— The task —
Every line from the one containing "You are a computer-use" to the end of the records below must be copied exactly, and no pictures may be included.

(Stored items)
=====
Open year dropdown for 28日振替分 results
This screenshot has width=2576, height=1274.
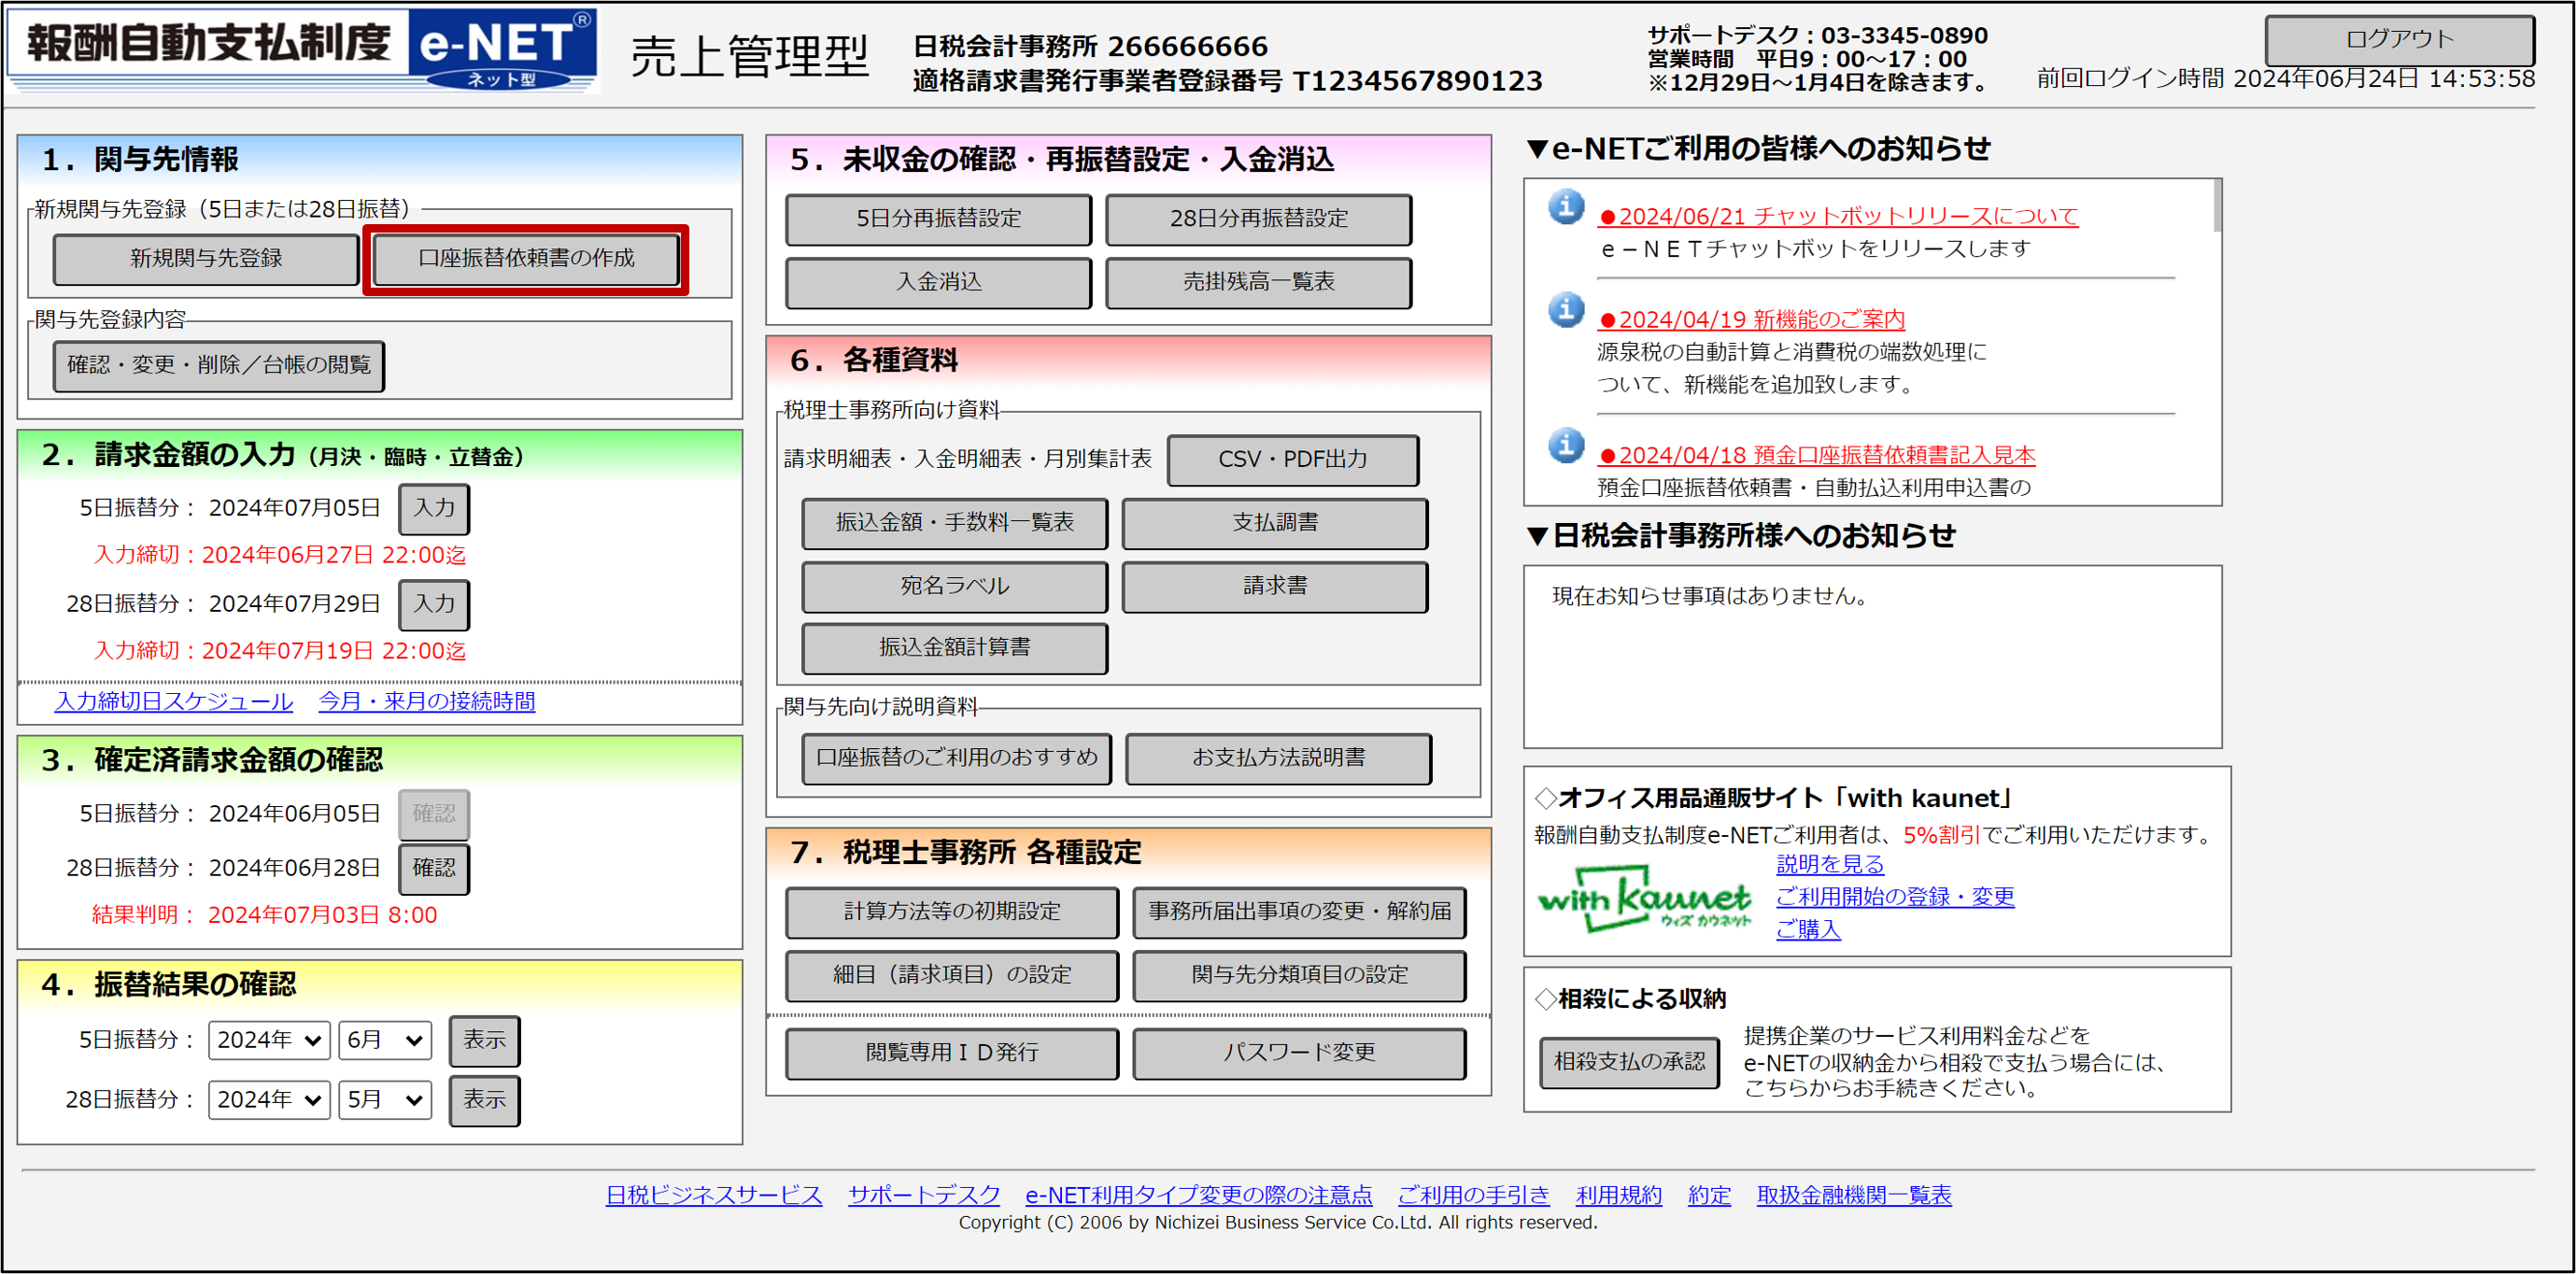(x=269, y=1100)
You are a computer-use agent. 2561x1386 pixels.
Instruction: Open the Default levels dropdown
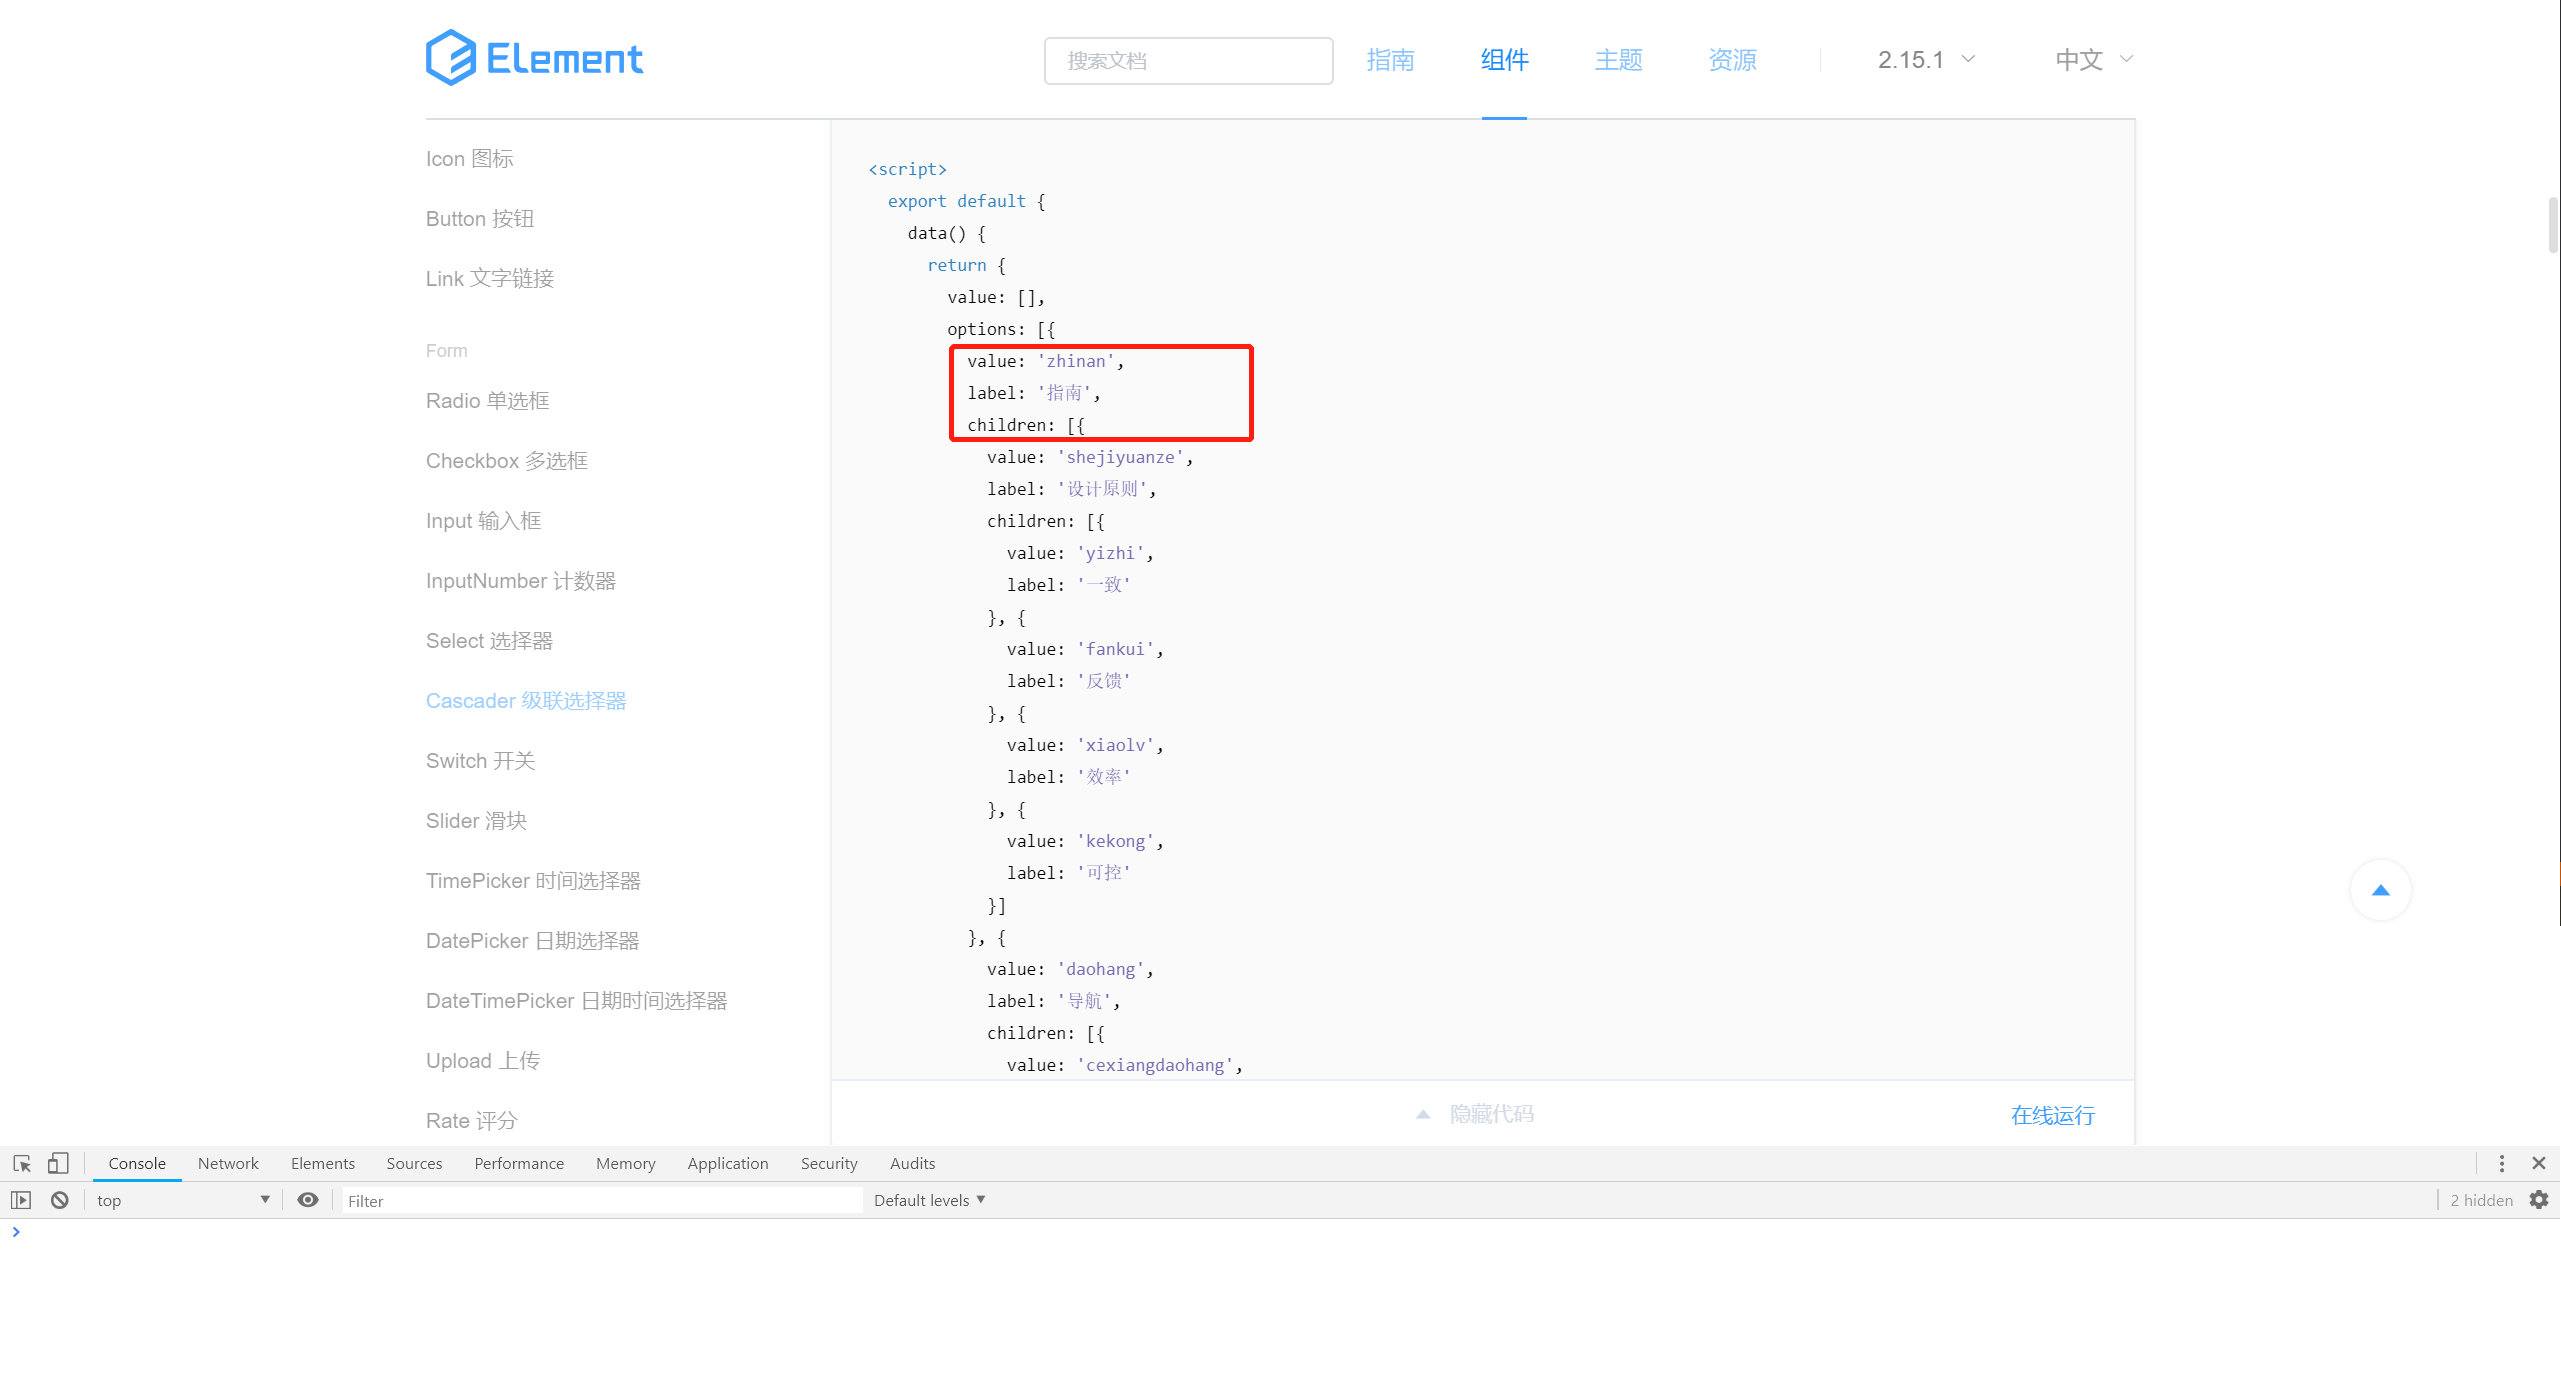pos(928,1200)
=====
— Result of the task —
You are a computer-use agent. 2561x1386 pixels.
Instruction: Open the Default levels dropdown
pos(928,1200)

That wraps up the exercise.